To understand the power of these three innovations, first-year MBA students at Harvard Business School play a simplified money game. It begins with a notional central bank paying the professor $100 on behalf of the government, for which he has done some not very lucrative consulting. The professor takes the banknotes to a bank notionally operated by one of his students and deposits them there, receiving a deposit slip. Assuming, for the sake of simplicity, that this bank operates a 10 per cent reserve ratio (that is, it wishes to maintain the ratio of its reserves to its total liabilities at 10 per cent), it deposits $ 10 with the central bank and lends the other $90 to one of its clients. While the client decides what to do with his loan, he deposits the money in another bank. This bank also has a 10 per cent reserve rule, so it deposit $9 at the central bank and lends out the remaining $81 to another of its clients. After several more rounds, the professor asks the class to compute the increase in the supply of money. This allows him to introduce two of the core definitions of modern monetary theory: M0 (also known as the monetary base or high-powered money), which is equal to the total liabilities of the central bank, that is, cash plus the reserves of private sector banks on deposit at the central bank; and M1 (also known as narrow money), which is equal to cash in circulation plus demand or 'sight' deposits. By the time money has been deposited at three different student banks, M0 is equal to $100 but M1 is equal to $ 271 ($100 + $90 + $81), neatly illustrating, albeit in a highly simplified way, how modern fractional reserve banking allows the creation of credit and hence of money.

Monday, November 3, 2014

The Birth of Banking (III)

The subjugation of the Florentine republic to the power of one super-rich banking family inevitably aroused opposition. Between October 1433 and September 1434 Cosimo and many of his supporters were exiled from Florence to Venice. In 1478 Lorenzo's brother Giuliano was murdered in the Pazzi family's brutal attempt to end Medici rule. The bank itself suffered as a result of Lorenzo's neglect of business in favour of politics. Branch managers like Francesco Sassetti of Avignon or Tommaso Portinari of Bruges became more powerful and less closely supervised. Increasingly, the bank depended on attracting deposits; its earnings from trade and foreign exchange grew more volatile.

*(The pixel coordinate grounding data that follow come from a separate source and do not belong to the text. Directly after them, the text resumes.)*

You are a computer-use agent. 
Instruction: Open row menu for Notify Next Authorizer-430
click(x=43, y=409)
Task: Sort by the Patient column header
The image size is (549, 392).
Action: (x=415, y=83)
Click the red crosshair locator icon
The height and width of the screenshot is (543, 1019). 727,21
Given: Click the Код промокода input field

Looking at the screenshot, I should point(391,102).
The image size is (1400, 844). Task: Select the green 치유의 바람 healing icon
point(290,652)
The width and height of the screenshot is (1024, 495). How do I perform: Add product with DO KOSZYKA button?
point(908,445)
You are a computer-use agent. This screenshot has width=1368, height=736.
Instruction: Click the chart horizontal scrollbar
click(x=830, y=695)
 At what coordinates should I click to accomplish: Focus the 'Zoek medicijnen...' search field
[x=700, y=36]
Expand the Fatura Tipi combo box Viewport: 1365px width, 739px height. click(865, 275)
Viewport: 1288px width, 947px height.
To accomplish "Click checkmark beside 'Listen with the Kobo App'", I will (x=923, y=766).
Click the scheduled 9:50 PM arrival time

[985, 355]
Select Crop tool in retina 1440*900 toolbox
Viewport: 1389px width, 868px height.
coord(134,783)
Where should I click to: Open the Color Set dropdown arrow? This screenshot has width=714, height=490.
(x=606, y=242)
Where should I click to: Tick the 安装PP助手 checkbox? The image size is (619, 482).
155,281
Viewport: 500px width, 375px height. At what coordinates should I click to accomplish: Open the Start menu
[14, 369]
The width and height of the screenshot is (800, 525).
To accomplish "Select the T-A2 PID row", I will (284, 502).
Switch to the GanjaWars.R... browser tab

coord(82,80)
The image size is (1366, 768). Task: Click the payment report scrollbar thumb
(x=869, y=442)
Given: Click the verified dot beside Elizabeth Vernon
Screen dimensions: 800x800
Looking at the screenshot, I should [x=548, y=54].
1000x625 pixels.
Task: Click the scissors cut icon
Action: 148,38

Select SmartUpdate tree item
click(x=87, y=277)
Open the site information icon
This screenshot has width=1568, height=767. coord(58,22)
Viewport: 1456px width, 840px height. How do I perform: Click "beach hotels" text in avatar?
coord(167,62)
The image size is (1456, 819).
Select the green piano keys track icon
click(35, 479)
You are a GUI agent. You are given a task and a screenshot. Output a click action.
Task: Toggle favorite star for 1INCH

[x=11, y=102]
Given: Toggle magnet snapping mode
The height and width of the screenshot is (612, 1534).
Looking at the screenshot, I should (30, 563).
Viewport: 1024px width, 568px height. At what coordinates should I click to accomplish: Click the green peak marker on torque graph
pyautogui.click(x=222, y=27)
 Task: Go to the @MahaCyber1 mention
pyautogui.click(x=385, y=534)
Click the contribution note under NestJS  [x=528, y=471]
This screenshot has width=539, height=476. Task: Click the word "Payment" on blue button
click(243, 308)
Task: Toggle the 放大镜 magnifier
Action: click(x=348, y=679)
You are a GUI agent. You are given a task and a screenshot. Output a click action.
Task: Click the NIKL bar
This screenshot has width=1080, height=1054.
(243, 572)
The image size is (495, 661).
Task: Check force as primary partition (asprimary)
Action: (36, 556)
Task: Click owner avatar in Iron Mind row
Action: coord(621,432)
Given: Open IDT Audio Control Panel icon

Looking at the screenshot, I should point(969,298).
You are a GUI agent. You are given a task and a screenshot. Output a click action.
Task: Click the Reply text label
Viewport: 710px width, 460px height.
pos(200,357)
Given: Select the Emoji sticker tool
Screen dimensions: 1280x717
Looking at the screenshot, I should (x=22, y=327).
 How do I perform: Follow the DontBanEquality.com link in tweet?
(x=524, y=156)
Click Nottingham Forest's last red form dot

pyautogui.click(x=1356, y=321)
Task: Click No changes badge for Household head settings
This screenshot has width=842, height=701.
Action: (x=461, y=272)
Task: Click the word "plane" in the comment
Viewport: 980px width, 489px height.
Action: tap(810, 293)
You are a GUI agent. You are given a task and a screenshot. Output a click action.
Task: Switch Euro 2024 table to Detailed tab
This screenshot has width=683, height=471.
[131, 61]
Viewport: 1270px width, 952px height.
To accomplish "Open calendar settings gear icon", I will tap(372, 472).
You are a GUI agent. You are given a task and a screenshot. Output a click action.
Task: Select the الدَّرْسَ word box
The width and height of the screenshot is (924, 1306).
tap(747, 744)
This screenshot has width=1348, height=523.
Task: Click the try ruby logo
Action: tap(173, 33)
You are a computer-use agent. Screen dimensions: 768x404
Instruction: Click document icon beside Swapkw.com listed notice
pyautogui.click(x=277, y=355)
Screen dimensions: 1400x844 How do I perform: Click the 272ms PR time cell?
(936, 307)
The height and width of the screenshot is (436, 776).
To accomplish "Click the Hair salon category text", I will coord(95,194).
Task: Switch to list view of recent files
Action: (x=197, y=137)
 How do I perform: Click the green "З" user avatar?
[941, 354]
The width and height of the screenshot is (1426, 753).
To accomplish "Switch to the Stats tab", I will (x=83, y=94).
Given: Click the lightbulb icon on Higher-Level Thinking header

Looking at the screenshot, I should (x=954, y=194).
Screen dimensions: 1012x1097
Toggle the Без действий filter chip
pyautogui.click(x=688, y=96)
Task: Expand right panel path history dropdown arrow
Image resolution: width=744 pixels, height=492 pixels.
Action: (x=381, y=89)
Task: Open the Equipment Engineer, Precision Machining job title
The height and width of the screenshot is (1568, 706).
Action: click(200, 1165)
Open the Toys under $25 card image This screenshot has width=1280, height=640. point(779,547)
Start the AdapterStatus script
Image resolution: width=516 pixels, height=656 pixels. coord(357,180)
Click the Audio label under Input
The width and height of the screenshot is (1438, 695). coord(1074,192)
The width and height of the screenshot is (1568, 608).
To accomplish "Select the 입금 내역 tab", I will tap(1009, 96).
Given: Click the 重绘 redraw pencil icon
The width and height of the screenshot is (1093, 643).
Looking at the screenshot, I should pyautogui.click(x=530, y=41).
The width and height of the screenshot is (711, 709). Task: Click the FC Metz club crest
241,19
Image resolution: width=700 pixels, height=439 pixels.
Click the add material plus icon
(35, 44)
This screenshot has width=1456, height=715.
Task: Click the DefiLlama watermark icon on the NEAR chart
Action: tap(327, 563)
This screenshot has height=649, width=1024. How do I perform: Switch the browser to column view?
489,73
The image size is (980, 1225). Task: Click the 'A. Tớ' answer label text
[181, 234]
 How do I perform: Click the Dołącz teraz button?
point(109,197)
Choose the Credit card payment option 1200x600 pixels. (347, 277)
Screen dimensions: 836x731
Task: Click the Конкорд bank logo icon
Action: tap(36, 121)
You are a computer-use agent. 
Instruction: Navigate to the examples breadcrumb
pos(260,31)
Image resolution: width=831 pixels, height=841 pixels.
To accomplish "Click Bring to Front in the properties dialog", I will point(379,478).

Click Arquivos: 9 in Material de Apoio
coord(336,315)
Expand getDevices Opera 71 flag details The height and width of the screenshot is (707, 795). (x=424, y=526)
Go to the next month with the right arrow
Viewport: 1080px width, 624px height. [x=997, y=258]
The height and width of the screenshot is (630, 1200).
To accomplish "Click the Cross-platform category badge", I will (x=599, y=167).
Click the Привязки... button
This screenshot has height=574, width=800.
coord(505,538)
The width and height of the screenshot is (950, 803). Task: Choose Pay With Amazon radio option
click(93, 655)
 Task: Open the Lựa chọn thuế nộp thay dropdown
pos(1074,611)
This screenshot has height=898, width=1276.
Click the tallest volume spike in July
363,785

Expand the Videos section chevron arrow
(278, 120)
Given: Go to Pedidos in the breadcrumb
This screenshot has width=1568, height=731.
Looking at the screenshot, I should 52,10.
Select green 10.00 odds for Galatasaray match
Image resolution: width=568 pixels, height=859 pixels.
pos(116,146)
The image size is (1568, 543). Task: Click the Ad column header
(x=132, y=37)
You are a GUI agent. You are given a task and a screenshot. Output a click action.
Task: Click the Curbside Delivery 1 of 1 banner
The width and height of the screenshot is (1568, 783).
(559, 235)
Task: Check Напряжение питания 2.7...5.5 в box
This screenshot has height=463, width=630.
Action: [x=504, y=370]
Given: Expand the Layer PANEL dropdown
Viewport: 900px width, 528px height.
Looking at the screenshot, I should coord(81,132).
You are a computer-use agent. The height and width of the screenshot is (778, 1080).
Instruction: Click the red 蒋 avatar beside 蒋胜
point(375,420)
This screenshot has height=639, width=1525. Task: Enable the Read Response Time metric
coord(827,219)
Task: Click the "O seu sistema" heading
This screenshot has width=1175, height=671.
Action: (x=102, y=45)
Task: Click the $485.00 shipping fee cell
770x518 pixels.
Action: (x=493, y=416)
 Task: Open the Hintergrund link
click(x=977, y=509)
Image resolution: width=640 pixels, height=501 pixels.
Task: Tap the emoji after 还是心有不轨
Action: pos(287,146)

Expensive mistakes began to be made, like the loans made by the Bruges branch to Charles the Bold, the Duke of Burgundy, or by the London branch to King Edward IV, which were never wholly repaid. To keep the firm afloat, Lorenzo was driven to raid the municipal Monte delle Dote (a kind of mutual fund for the payment of daughters' dowries). Finally, in 1494, amid the chaos of a French invasion, the family was expelled and all its property confiscated and liquidated. Blaming the Medici for the town's misfortunes, the Dominican preacher Girolamo Savonarola called for a purgative 'Bonfire of the Vanities', a call answered when a mob invaded the Medici palace and burned most of the bank's records. (Black scorch marks are still visible on the papers that survived.) As Lorenzo himself had put it in a song he composed in the 1470s: Tf you would be happy, be so. There is no certainty about tomorrow.